Please note: Prices / multiples are based on yesterdays closing price
In recent months, the Close the Loop (CLG.AX) share price has languished near its lows. Overall year to date it is down 18% and has been the biggest drag on our portfolio. When a stock falls, it is always a good idea to revisit your thesis around why you own it and whether that still holds. Recently, we have been doing just that, helped by some excellent presentations / interviews from management on Coffee Microcaps and Strawman. We have discussed the company several times on here in recent months, but here we wanted to go a little bit deeper.
A major risk with Close the Loop is that it has a limited track record. The company essentially came together via a merger and an IPO back in 2021. The two companies merging were Close the Loop and O F Packaging Group. Close the Loop was founded in 2001 and O F Packaging was founded in 1998, so there is a long operational history. Joe Foster, who was the founder of O F Packaging Group was selected to run the company as CEO and he retains an ownership stake of over 12%, which provides good alignment.
I have often referred to Close the Loop as a recycling business, but it is a bit more than that. The company itself refers to itself as being “a circular economy” company. The merger of the two companies above gave the company two main business streams. Firstly, Close the Loop specialised in the collection and recycling of toner and print cartridges. Secondly, OF Packaging specialised in the recycling of soft plastics. From the soft plastics, it could create more sustainable packaging products, rigid plastics and more recently its TonerPlas product which is an asphalt additive that makes roads last longer. In order to obtain goods to refurbish, clean or recycle the combined company now has 200,000 collection points in the US, 60,000 in Australia and 40,000 in Europe.

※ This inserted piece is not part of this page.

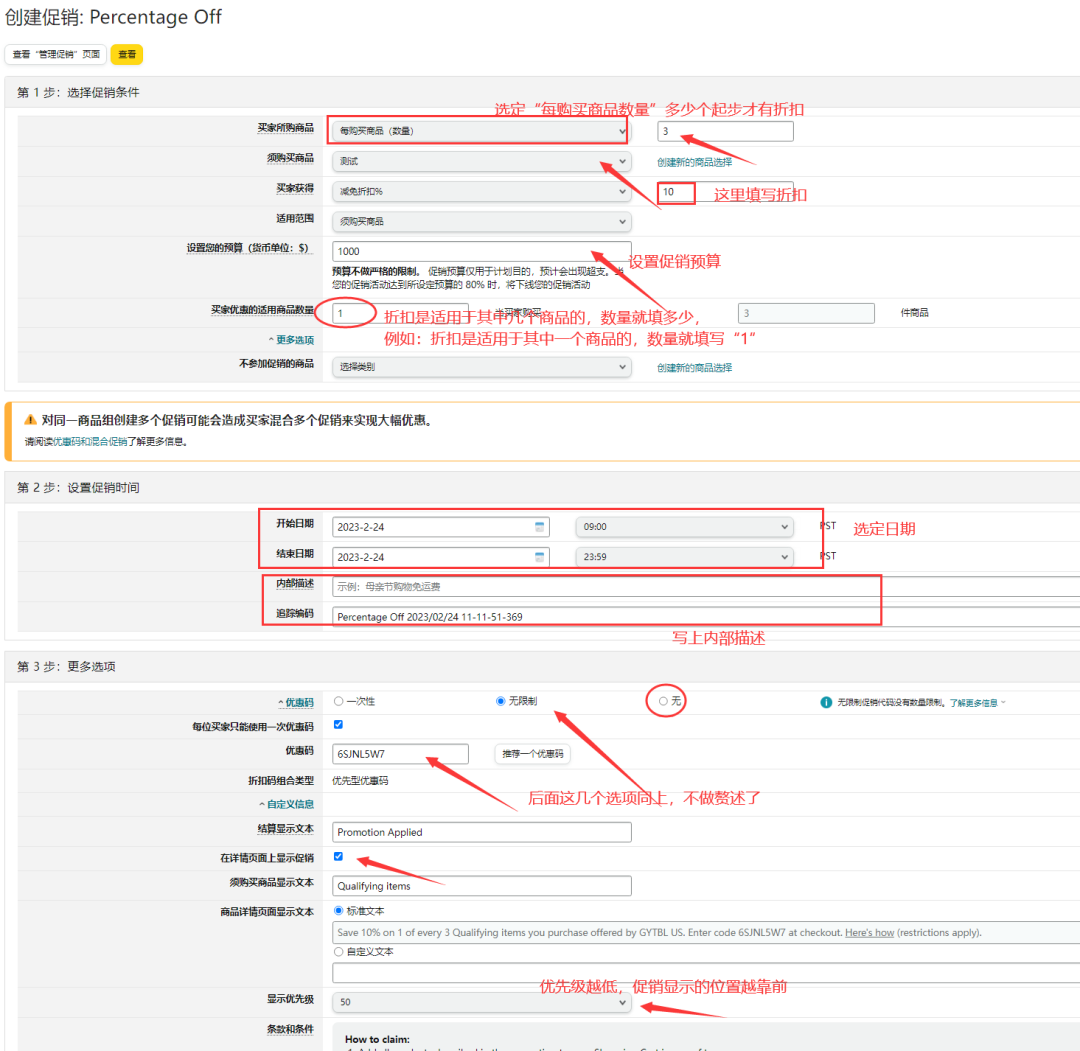Click the orange warning triangle icon
This screenshot has width=1080, height=1051.
tap(30, 420)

When it listed, the business was skewed towards the Plastic Packaging side. This has changed since and we will touch on why shortly.
Source: Company filings
The early stages of its listed life saw growth across both divisions. However, in the last 12 months the packaging revenue has declined. This is the main negative in terms of financial performance we have seen from the company since listing, and it is fair to say that the performance of the share price would have been worse if not for acquisitions.
It is also possible that this is the main reason behind investors choosing to sell down the stock. Those who had invested at IPO would be disappointed with the initial business they invested in. The business has grown through acquisition, and in cases like this you can rightfully say that acquisitions are masking the organic decline.

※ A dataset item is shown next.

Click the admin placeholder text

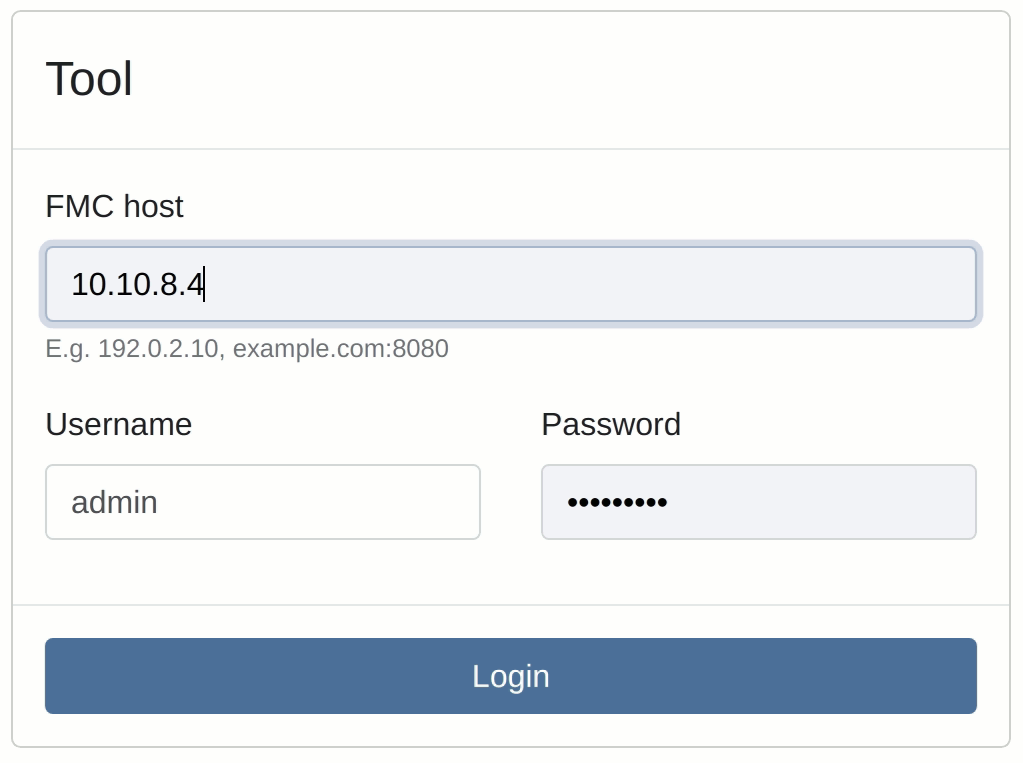[115, 501]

However, we have come at Close the Loop from a different angle. We bought in after the acquisition of ISP Tek Services (ISP) in May 2023. When we look at the chart above, this acquisition is the primary reason for the rise in Resource Recovery revenue. At an EBITDA level, the shift is even more pronounced.
Source: Company filings
ISP is a US based electronics refurbisher which has a significant contract with HP. Essentially, US consumers have 30 days to return a product with no questions asked, if that happens with a HP computer or printer, it comes to Close the Loop, they refurbish it and it can be sold again. They then split the profit with HP.
Initially when Close the Loop acquired ISP, they operated on a one year rolling contract. Since acquisition, they have expanded that contract to 3 years, slightly derisking the massive concentration risk they have. That concentration risk remains but the term is expanded. One thing that could be a big boost for the company, would be acquiring another OEM (Original Equipment Manufacturer) as a customer. Currently, the other OEMs auction their goods off at discounted prices or refurbish in-house. This means the Close the Loop has little to no competition in this area (unlike the original Plastics and Printer Cartridge businesses), and if they can convince the other OEMs of the benefits of their model, there is significant upside.
As seen above, the acquisition has seen revenue and EBITDA growth. Headline NPAT however has fallen.
Source: Company filings, author’s calculations
The company does report underlying NPAT, which strips out the amortization associated with recent acquisitions (NPATA), this came in at $13.3m versus the headline at $5m. Free cash flow was below the NPATA at $9.1m, so the company still needs to prove its cash conversion. Taking that FCF number as the lower of the two, the company trades on 9.2x the annualised rate from the last result (based on a share price of 31.5c).
The main negatives we have noted above are the lack of track record, the decline from the plastics division and the proof of cash conversion. Offsetting this are some positives, ISP appears to have been a very good acquisition and faces little to no competition. There is upside if they can win another OEM. There is also upside from their TonerPlas product on the plastics side, their first TonerPlas facility cost them $5m to build, is currently bringing in $4m in revenue and $1m in EBITDA. They plan to roll out multiple facilities across Australia and are seeking approval in other markets. Most of their facilities currently have capacity to increase production by the addition of additional shifts, so the company can grow with limited capex in the short term. In most cases, capacity can be doubled or tripled.
Growing businesses on low multiples are rare these days, as a relatively new listing with a large recent acquisition Close the Loop still has a lot to prove but for us the signs so far are good (albeit with weakness in one division). As a result of the recent share price weakness, we have continued to buy, and Close the Loop is now our largest position.
Just a friendly reminder that none of the above is investment advice, it is factual commentary on a portfolio run by the author.